This tiny French Canadian was one of those rare sporting personalities who became a legend in his own lifetime. Villeneuve was cast in an heroic mould, his fearless and undaunted approach to his chosen sport giving rise to more discussion and debate that any of his contemporaries. Some thought him wonderful, embodying all those romantically traditional qualities which go into making F1 such a compelling sport. Others dismissed his opposite-lock, tyre-smoking antics as a waste of energy.
Either way, Villenueve was undoubtedly a great driver who knew no other way to drive than flat-out all the time. Personal risk didn’t come into his personal equation at all. He began racing snowmobiles in his native Quebec at the age of eight, displaying from the outset an uninhibited flair which was to become the hallmark of his tragically brief motor racing career.
Gilles rocketed to international prominence when he won the Formula Atlantic race through the streets of Trois Rivieres on the banks of the St Lawrence River in 1976. In the process he beat Alan Jones and McLaren star James Hunt into second and third places. Hunt, ever generous in his praise for other competitors he believed were truly gifted, came straight back to the UK and told McLaren boss Teddy Mayer that Villeneuve was a driver seriously worth watching.

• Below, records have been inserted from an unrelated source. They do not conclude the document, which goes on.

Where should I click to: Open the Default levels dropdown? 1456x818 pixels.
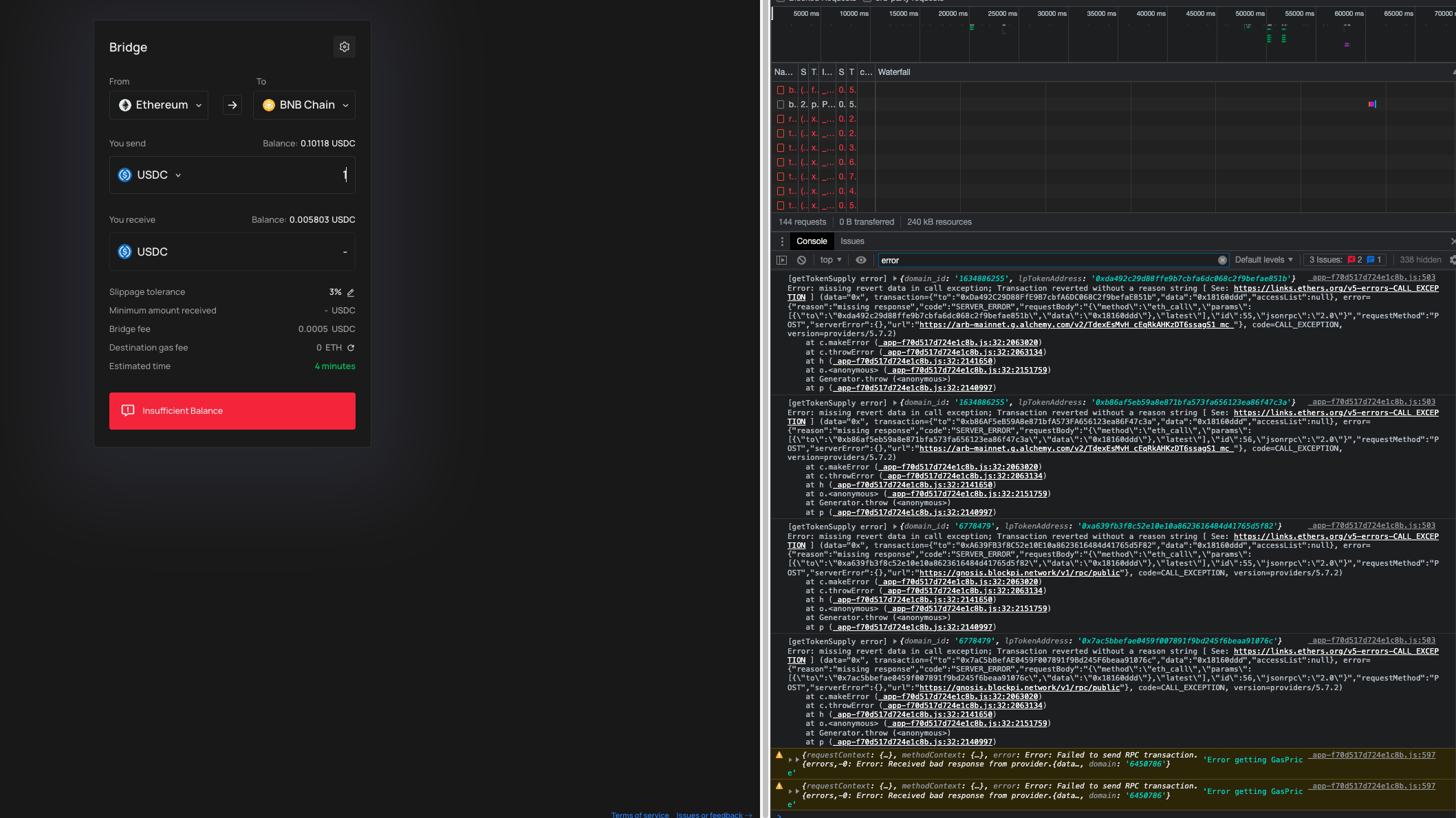point(1263,260)
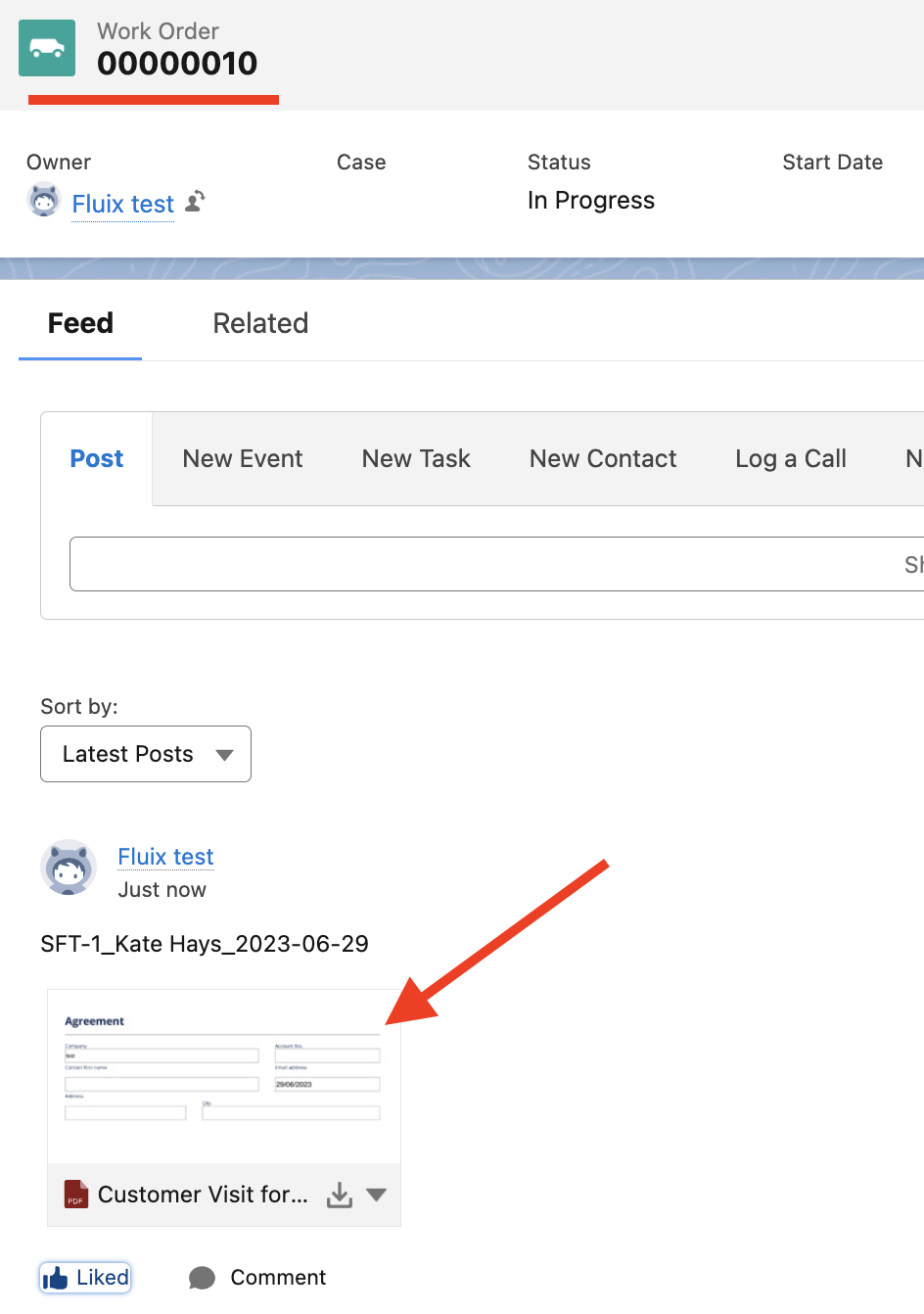Open Fluix test post author link
The image size is (924, 1314).
tap(165, 857)
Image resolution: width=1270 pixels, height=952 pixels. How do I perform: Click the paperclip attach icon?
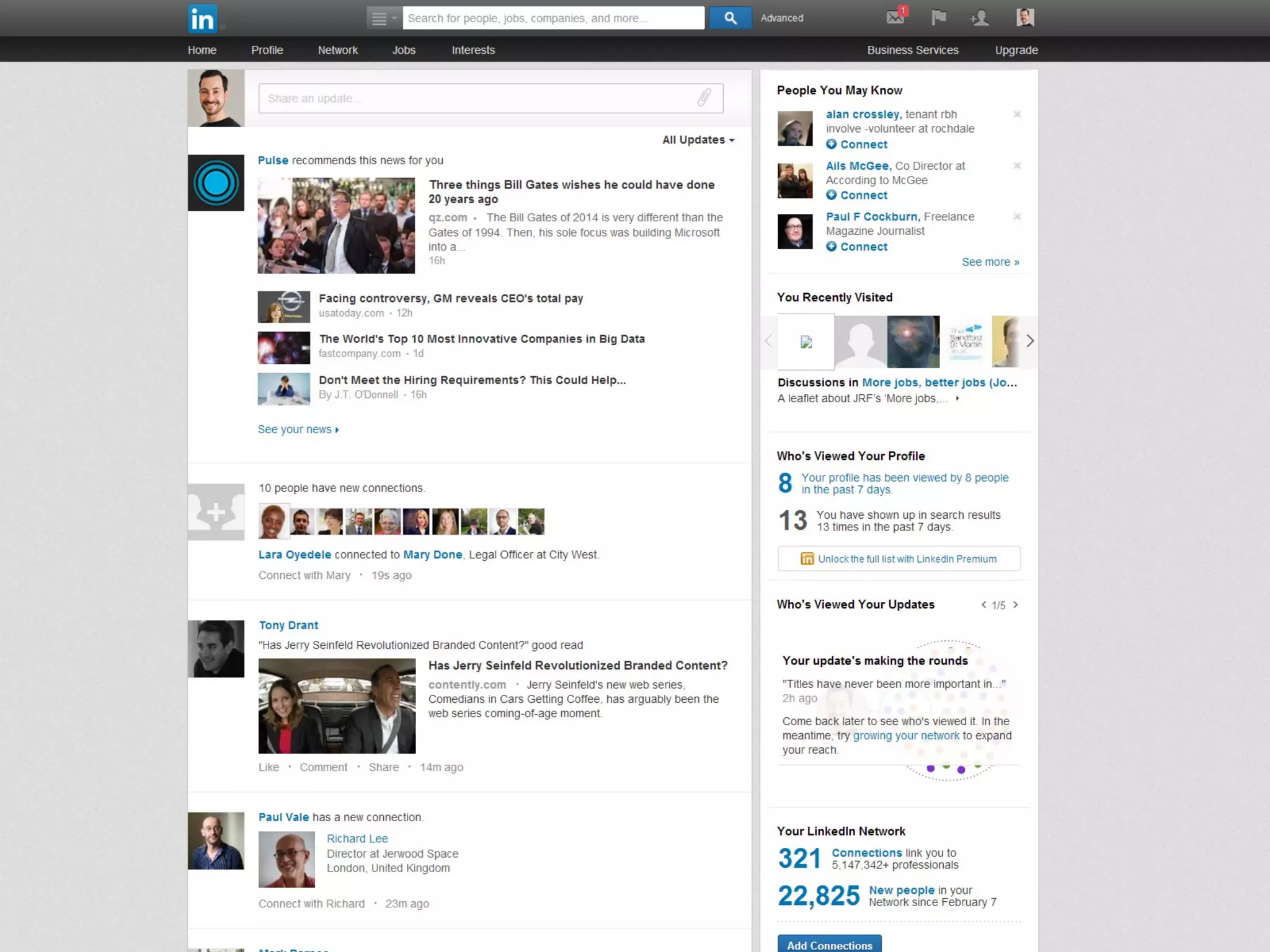(704, 98)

Mayer duly agreed to run Gilles in a third works M23 in the following year’s British GP at Silverstone where he proved Hunt correct. He qualified an impressive ninth, then finished tenth after being delayed by a pit stop to deal with a faulty fuel pressure gauge. Despite this superb showing Mayer opted to sign Patrick Tambay as a replacement for Jochen Mass in 1978, a decision which seems truly unfathomable to this day.
Gilles quickly made himself at home in F1. It took only until the third race of 1978, through the streets of Long Beach, California, for him to lead commandingly, although he was eliminated by an error of judgement when he tripped over Clay Regazzoni’s Shadow DN8 as he was lapping the slower car. By the end of the season, however, he celebrated his first F1™ victory with a superb success in the Canadian GP at Montreal.
In 1979 Gilles was paired with Jody Scheckter and, armed with the superb Ferrari 312T4, added victories at Kyalami, Long Beach and Watkins Glen to his tally. From the start of the year he knew that he was cast in the supporting role to Scheckter, so when it came to following Jody round at Monza, knowing that he only had to overtake his colleague to win the world championship, Gilles’s integrity ensured that he held position and never tried to breach team orders by attempting to pass.
This dynamic young charger eventually paid the price for his dauntless driving style, crashing to his death practising for the 1982 Belgian GP at Zolder, going to his grave suffused with anger after being double-crossed by his team-mate Didier Pironi who himself had won the San Marino GP ahead of Villeneuve – and in breach of team orders – a fortnight before.